Dan smiled. “Good to see you too Walker. Is this a social visit or is there something you need help with?”

Walker didn’t answer right away. He turned his head and looked out over the breakwater towards the dark waters of Broughton Strait and the darker mass of Malcolm Island beyond, his eyes lifting to follow the jagged peaks of the mountains over on the mainland. It was several minutes later when he looked back at Dan.

“I guess it’s kind of both. The old man sent me here, but it’s good to see you too.”

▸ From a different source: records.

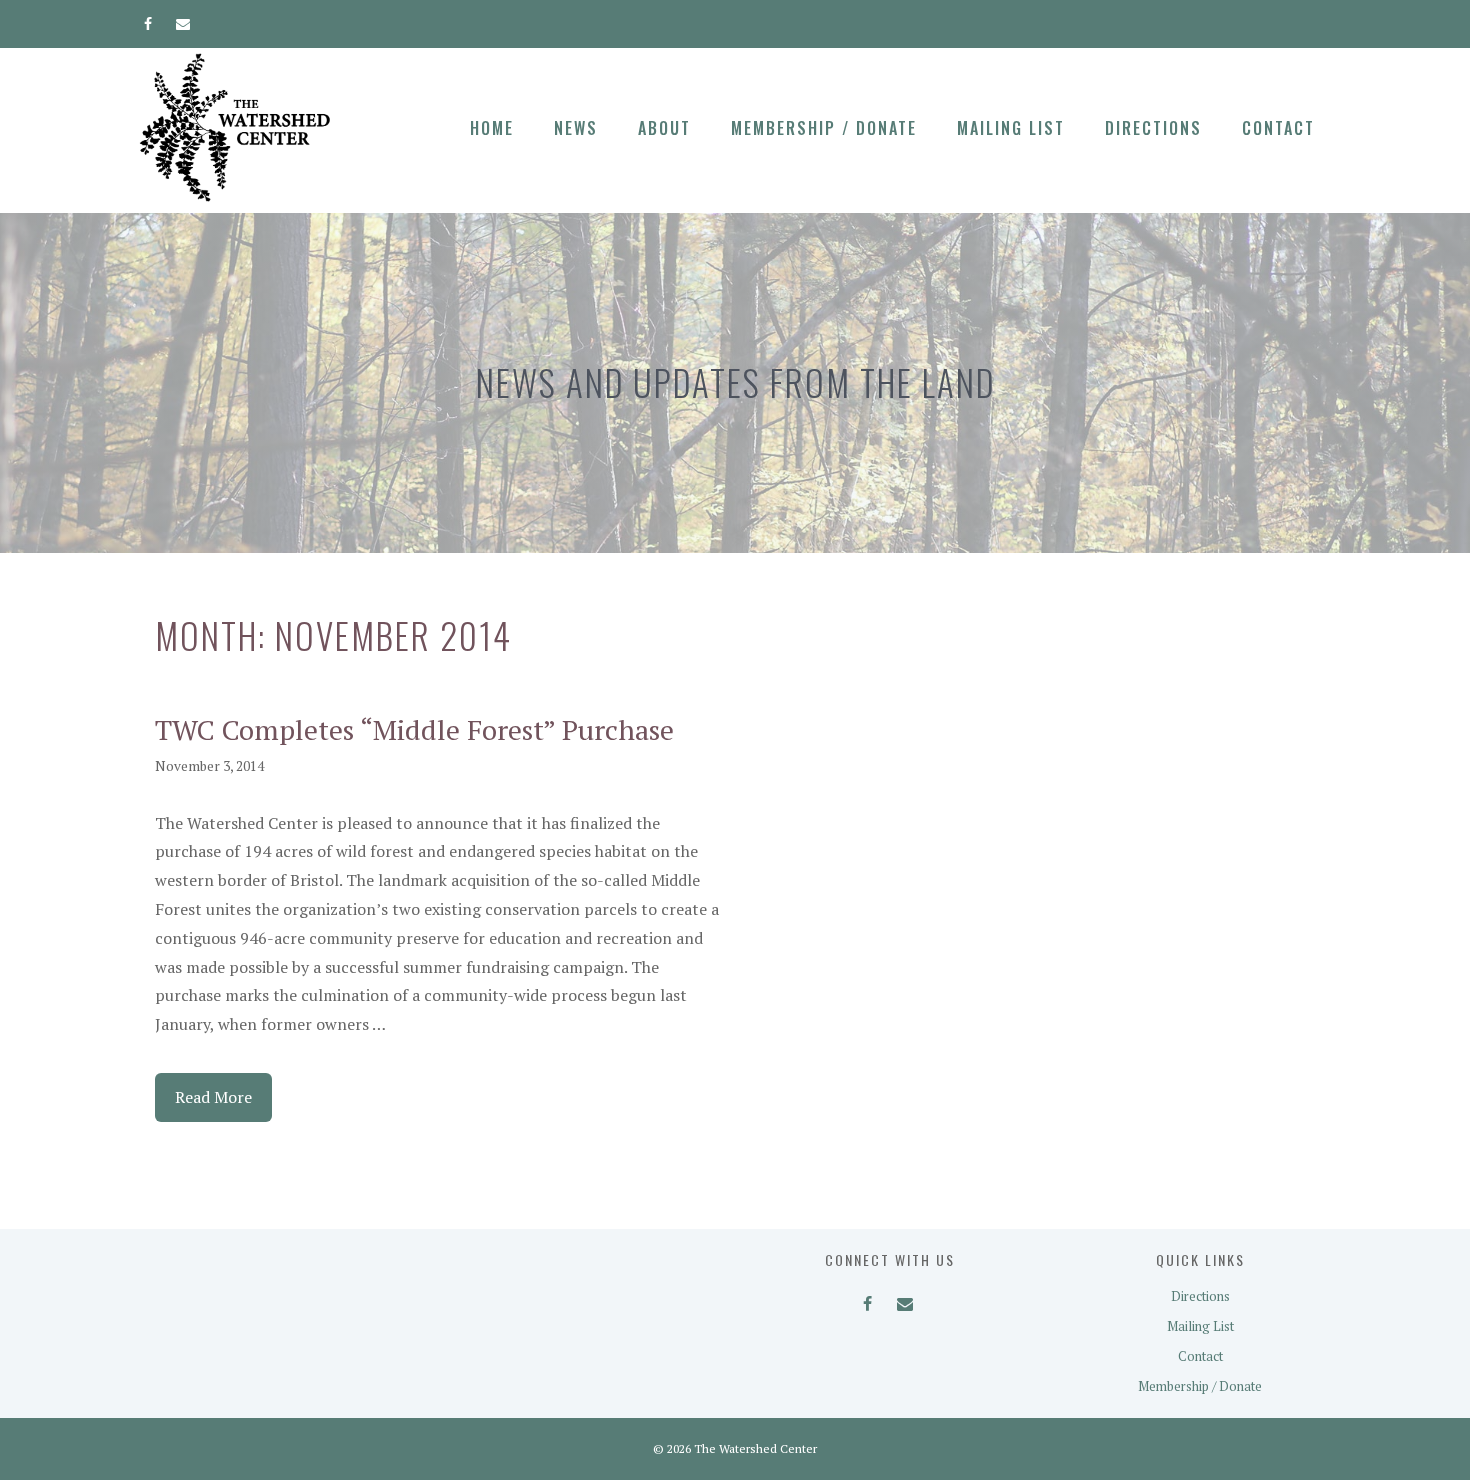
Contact (1278, 128)
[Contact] (183, 20)
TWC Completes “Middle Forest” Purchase (414, 729)
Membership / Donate (824, 128)
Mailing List (1011, 128)
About (664, 128)
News (576, 128)
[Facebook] (148, 20)
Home (492, 128)
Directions (1153, 128)
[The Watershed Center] (235, 126)
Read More (213, 1097)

It was Dan’s turn to pause. Walker had always been reclusive, and while they had become more and more comfortable with each other in the brief times they had spent in each other’s company over the past few years, Walker had never acknowledged any kind of friendship between them. To hear him do so now sparked an unexpected surge of warmth.

“Thanks,” Dan mumbled, not quite sure how to respond to the gift Walker had offered, but pleased it had been given. Speaking quickly in order to hide his discomfort, he returned to safer ground. “What old man are you talking about?”

Walker smiled. “Never met him before,” he answered. “Took him a long time to find me. He had to travel a long way. Went to Yalis—that’s Alert Bay to you—and searched out my family. Finally got my cousin to come out and get me.”

“And?” Dan asked patiently. “What did he want?”

“Wanted me to come and ask you to help.”

Dan stared at him. Walker was usually both laconic and direct. This unwillingness to get to the point was something new.

“Get me to help with what?”

Walker straightened up and leaned forward, his voice hardening as his eyes focused intently on Dan’s face. “He wants you to find out what happened to the two Banks Inlet men who have gone missing.”